Verse 8 Toward evening they heard the LORD God walking about in the garden, so they hid themselves among the trees. 9 The LORD God called to Adam, “Where are you?” Do you think God really did not know where Adam was physically? Or. was He referring to the where are you in Me ? Realize that they, and therefore we selected “knowledge” over “life.” And, we still seemingly do the same today.
Verse 10 He replied, “I heard you, so I hid. I was afraid because I was naked.” So now that he has the knowledge he wanted in place of life…. he in now aware of things ugly in the world. 11 “Who told you that you were naked?” the LORD God asked. “Have you eaten the fruit I commanded you not to eat?” 12 “Yes,” Adam admitted, “but it was the woman you gave me who brought me the fruit, and I ate it.” Knowledge, that he now has, allows him a scheme to be dishonest with God and place the blame on his spouse. Sounds quite like today, doesn’t
Verse 13 Then the LORD God asked the woman, “How could you do such a thing?” “The serpent tricked me,” she replied. “That’s why I ate it.” She caught on quick, didn’t she.
Thus far we have examined the tree the God planted in the first Adam’s back yard. Now lets look at the tree that man planted in his own back yard. Let me shift gears a little. JOH 6: 47 “I assure you, anyone who believes in me already has eternal life. 48 Yes, I am the bread of life! 49 Your ancestors ate manna in the wilderness, but they all died. 50 However, the bread from heaven gives eternal life to everyone who eats it. 51 I am the living bread that came down out of heaven. Anyone who eats this bread will live forever; this bread is my flesh, offered so the world may live.” Does this not make you think long and hard about the seriousness of having communion with God and with each other. It is not just a ritual. We must and should examine ourselves thoroughly before God with a repentant heart before we partake of the body and blood. We are dealing with Eternal Life.
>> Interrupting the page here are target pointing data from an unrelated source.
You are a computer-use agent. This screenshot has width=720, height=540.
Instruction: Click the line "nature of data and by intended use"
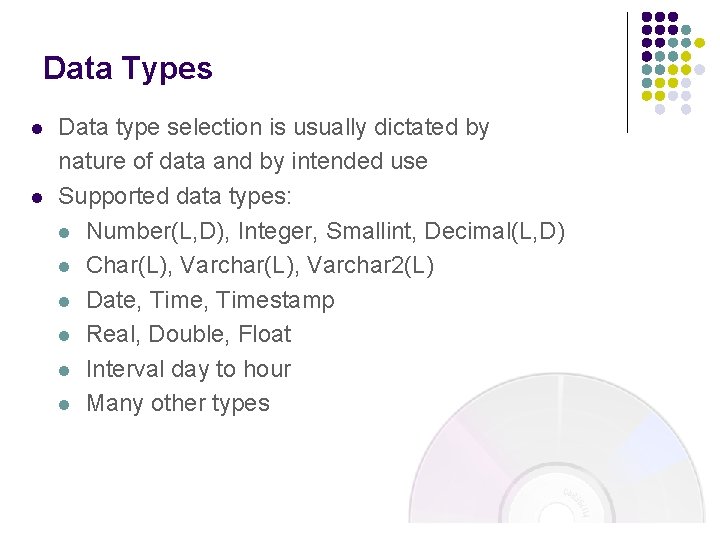[x=243, y=162]
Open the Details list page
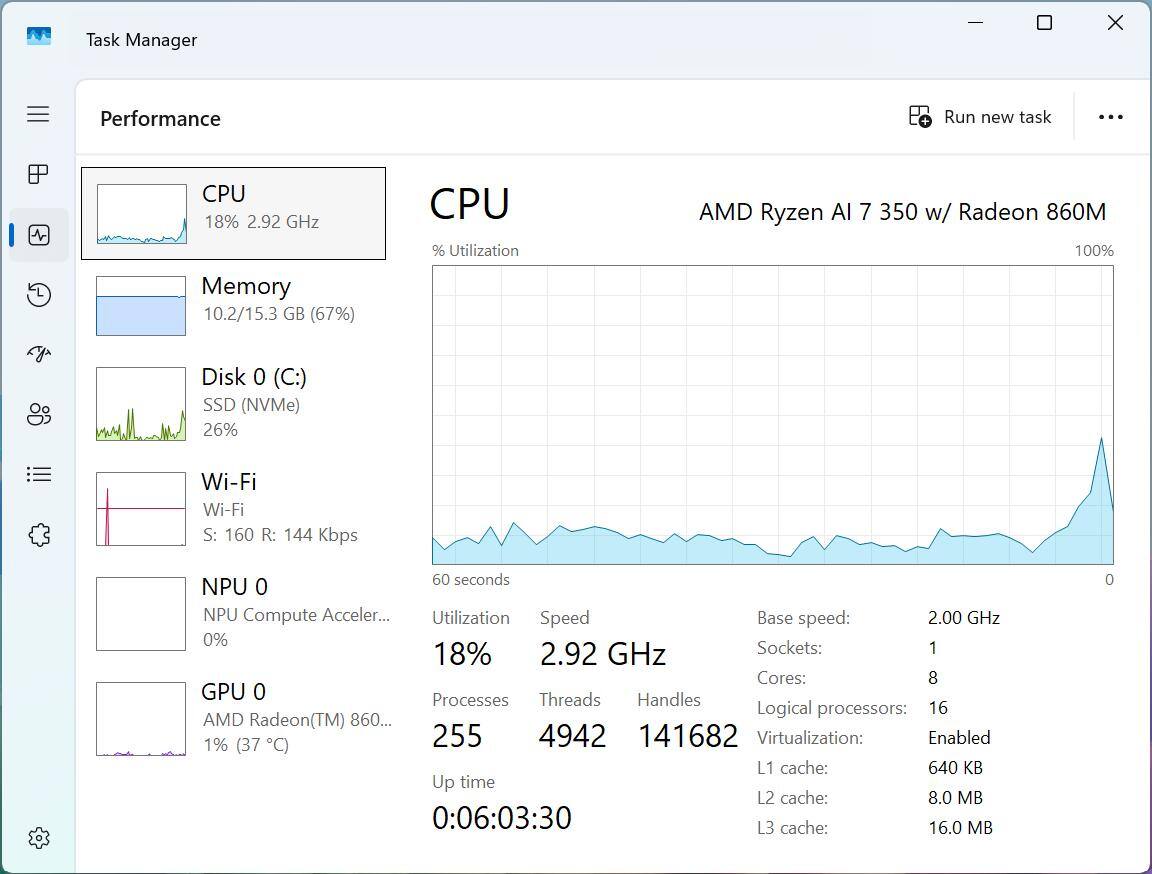 38,474
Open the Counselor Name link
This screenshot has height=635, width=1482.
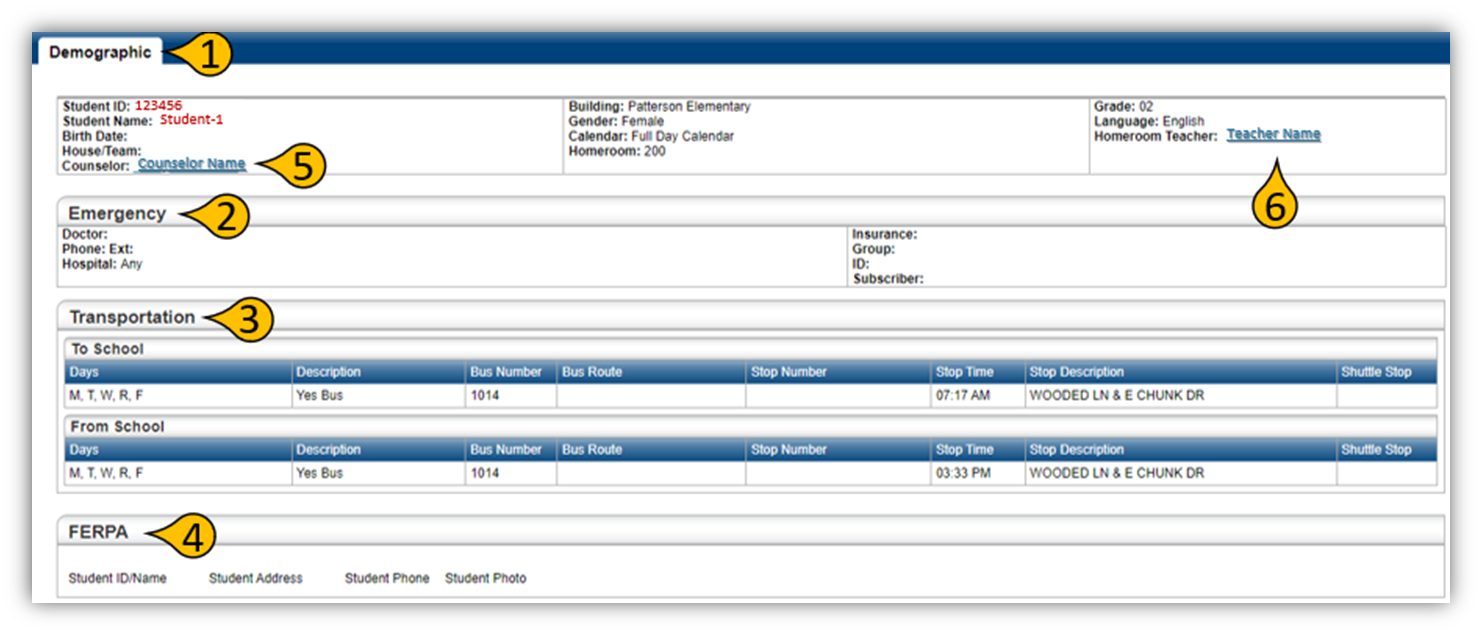[x=191, y=164]
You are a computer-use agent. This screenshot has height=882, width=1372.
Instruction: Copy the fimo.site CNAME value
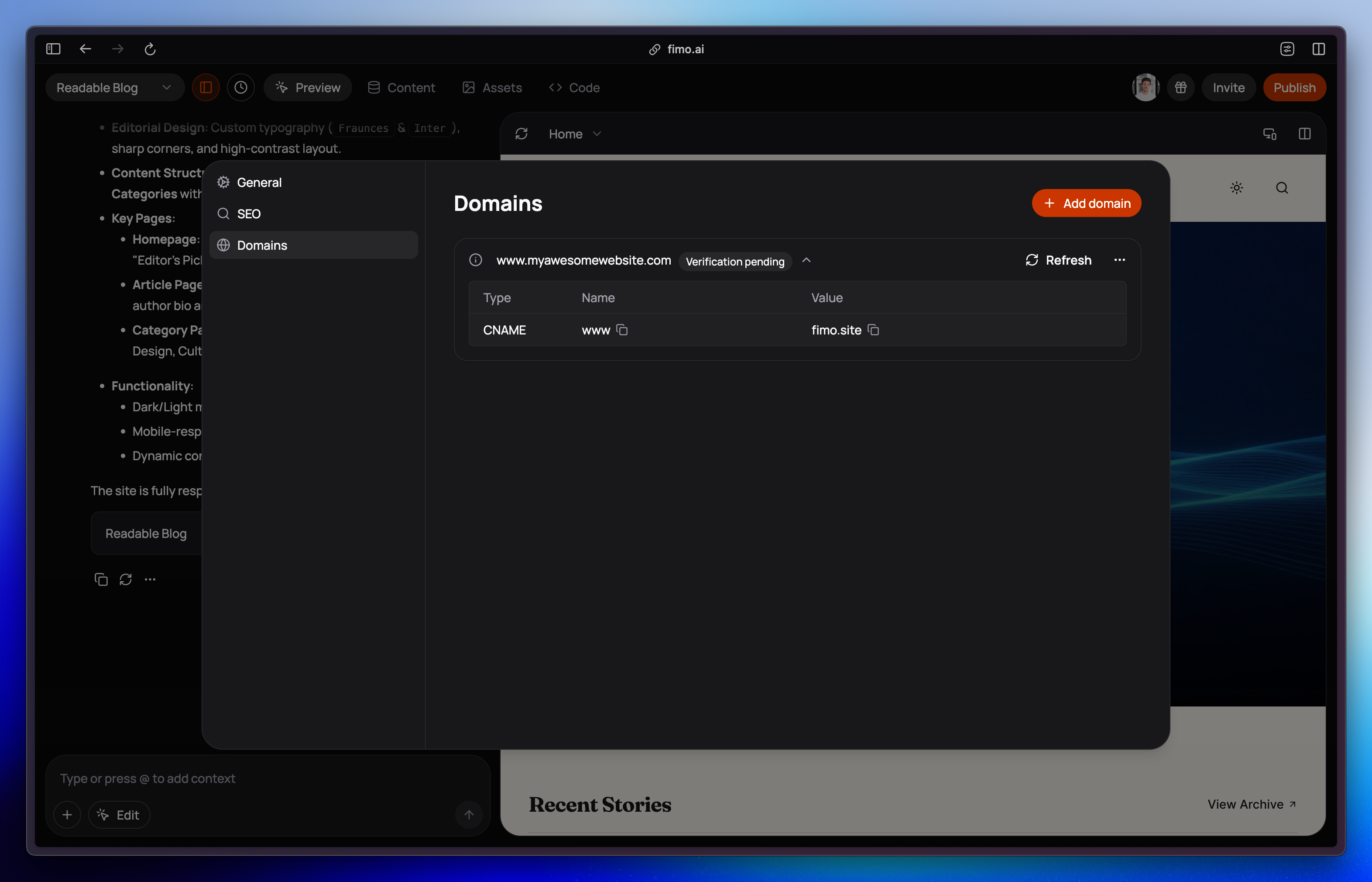(x=874, y=330)
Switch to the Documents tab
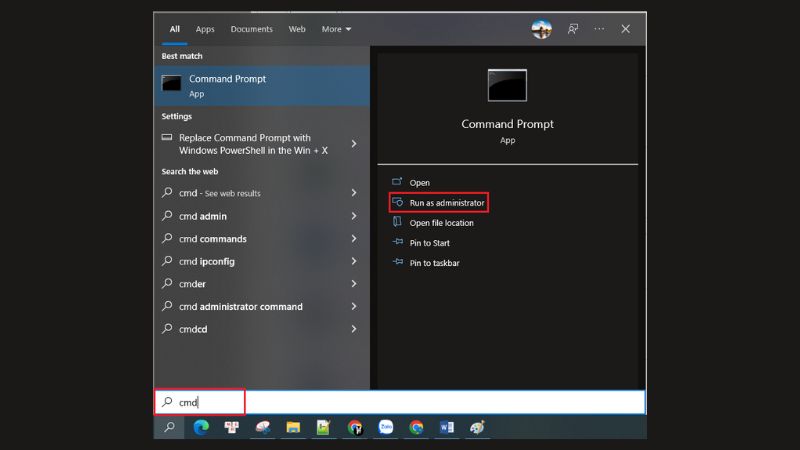The image size is (800, 450). [x=251, y=29]
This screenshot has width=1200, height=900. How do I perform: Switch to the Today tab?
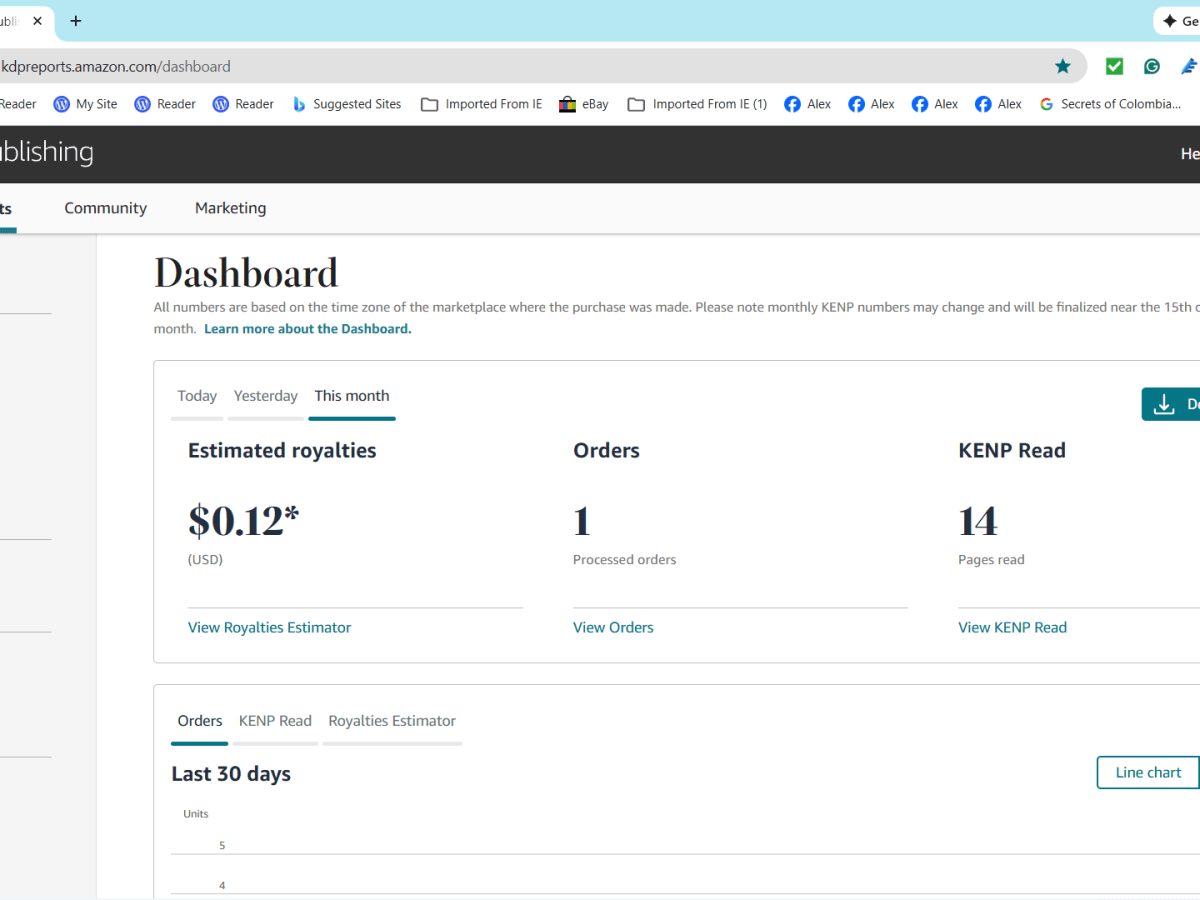197,396

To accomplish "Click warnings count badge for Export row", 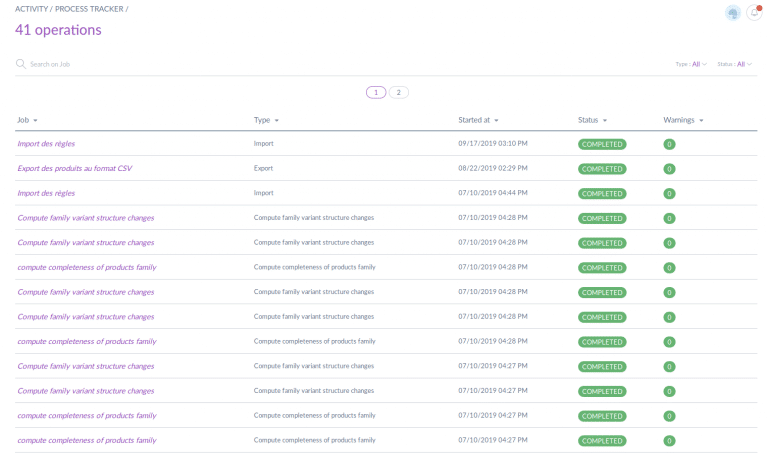I will (669, 169).
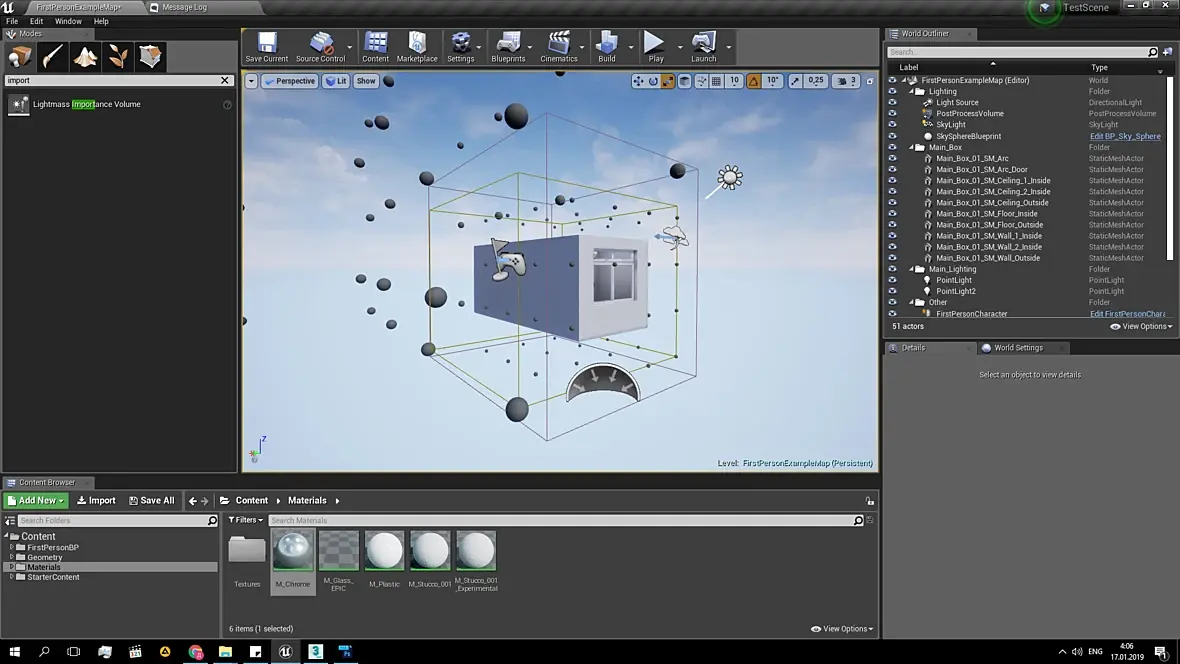Open the Filters dropdown in Content Browser
The image size is (1180, 664).
(x=245, y=520)
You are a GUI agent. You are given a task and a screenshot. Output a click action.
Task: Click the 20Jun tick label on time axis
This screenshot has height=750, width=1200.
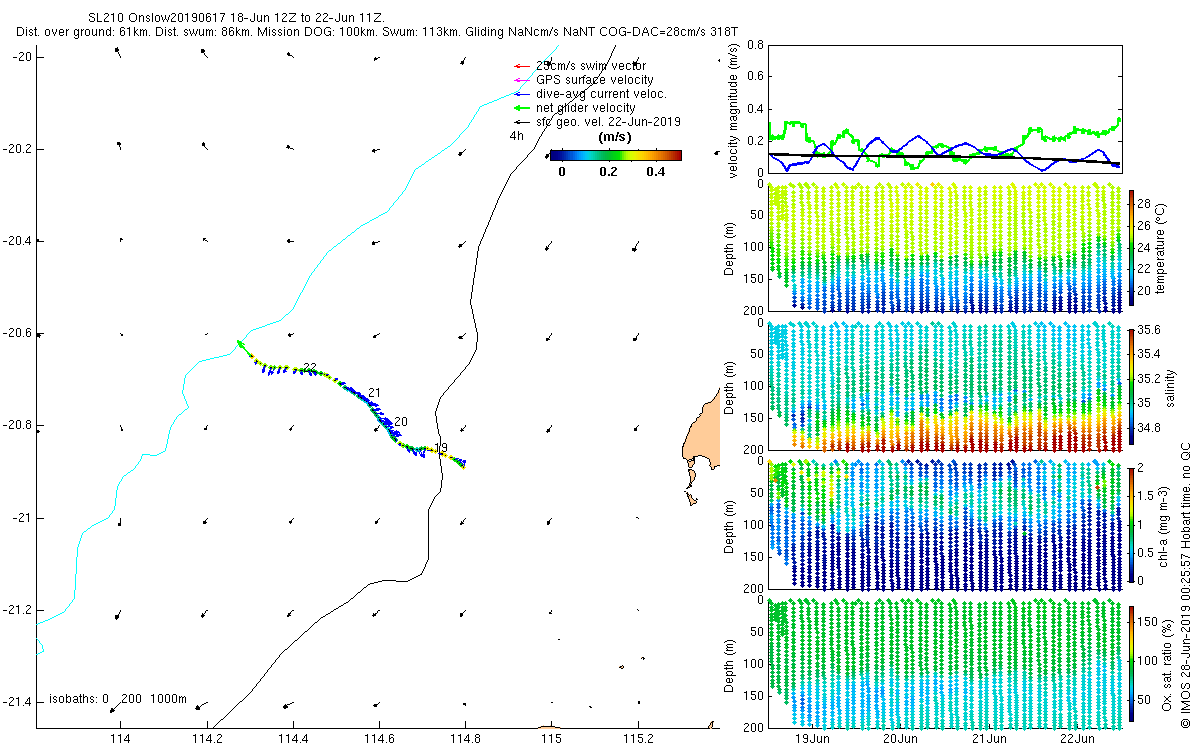901,739
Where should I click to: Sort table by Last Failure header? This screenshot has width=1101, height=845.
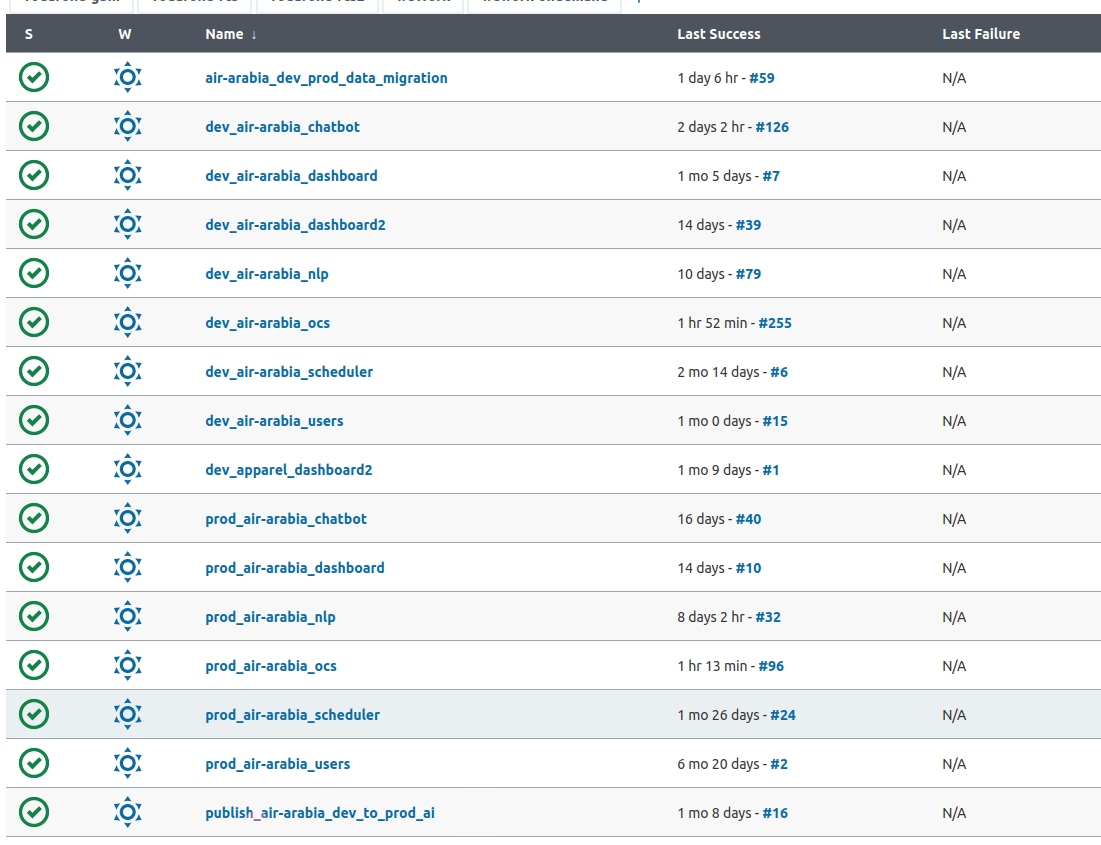[x=980, y=34]
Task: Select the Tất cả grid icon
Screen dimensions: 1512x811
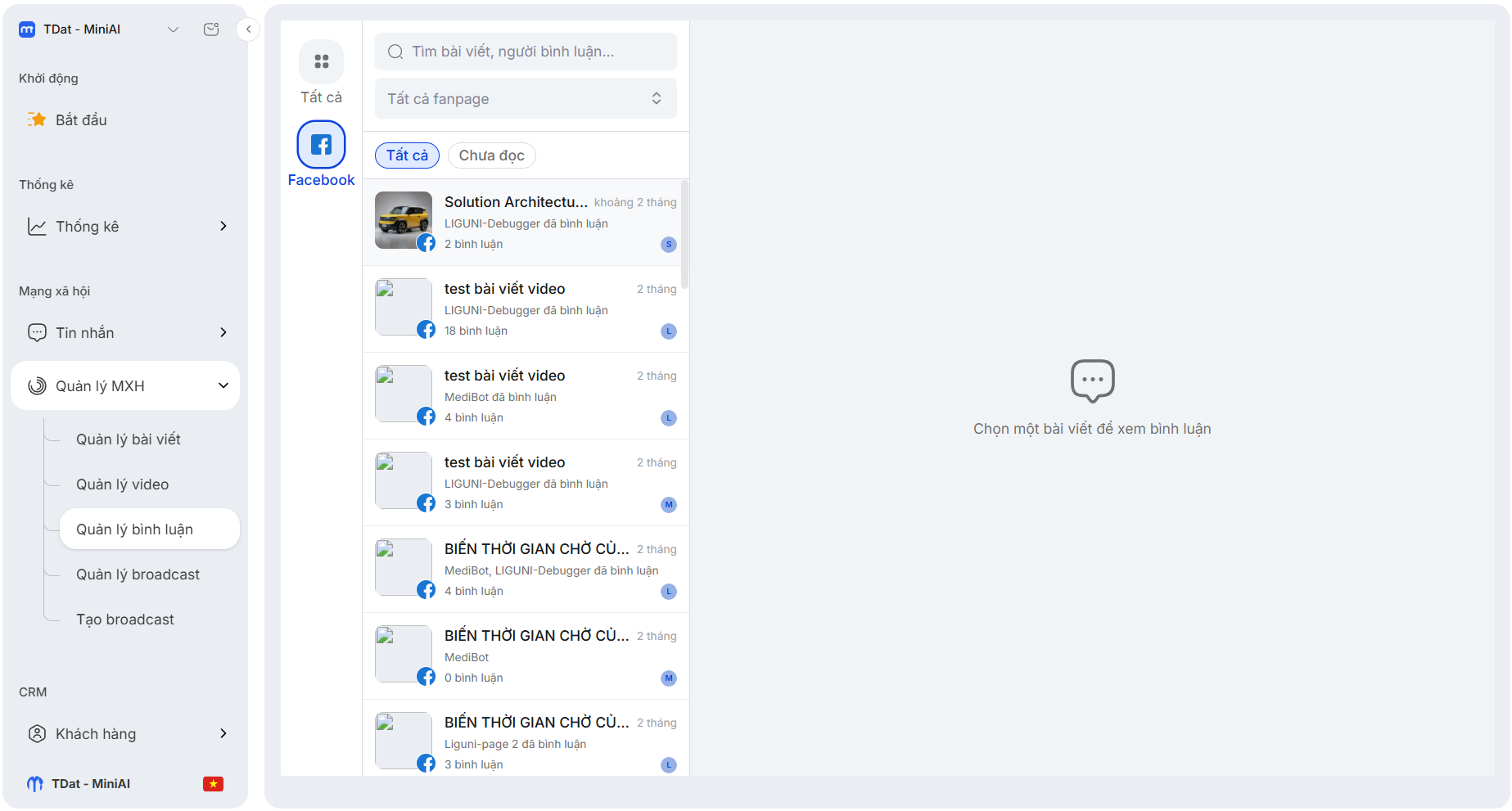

It brings to my mind the word “Koinonia. There are two basic Greek words used for church in the New Testament. One is ecclesia which speaks of the structure and government of the church. The other is koinonia that is the bonding relationship of the saints, which is loosely translated “fellowship” or “communion.” We’ve got to remember that the ecclesia exists for the koinonia, not the other way around. The church is called to be a family, not just an organization. We need organization, but the structure given to the local church in the New Testament was the most basic and simple imaginable—there were elders and deacons—that’s it. The life and power of the church was its koinonia (fellowship or communion) not the ecclesia (bonding relationship of the saints.)
In I Corinthians chapters 10 and 11 we have the only reason given in The Bible for Christians being weak, sick, or dying prematurely. The reason for this is not having koinonia. The Apostle Paul warned us not to partake of the ritual of koinonia (the Greek word used for “communion” in this text) in an unworthy manner because doing so would bring judgment on ourselves. To partake of the ritual in an unworthy manner is when people partake even when they do not actually have what the ritual symbolizes and reminds us to have—koinonia. It is noteworthy that nowhere are we given such a warning about not having ecclesia. Koinonia is far more than greeting each other and exchanging pleasantries before a service once or twice a week. This word represents a bonding together to such a degree that the parts cannot be separated without dying. This is why the apostle warns that not having this in our lives will result in weakness, sickness, and death. It is that vital to the Christian life.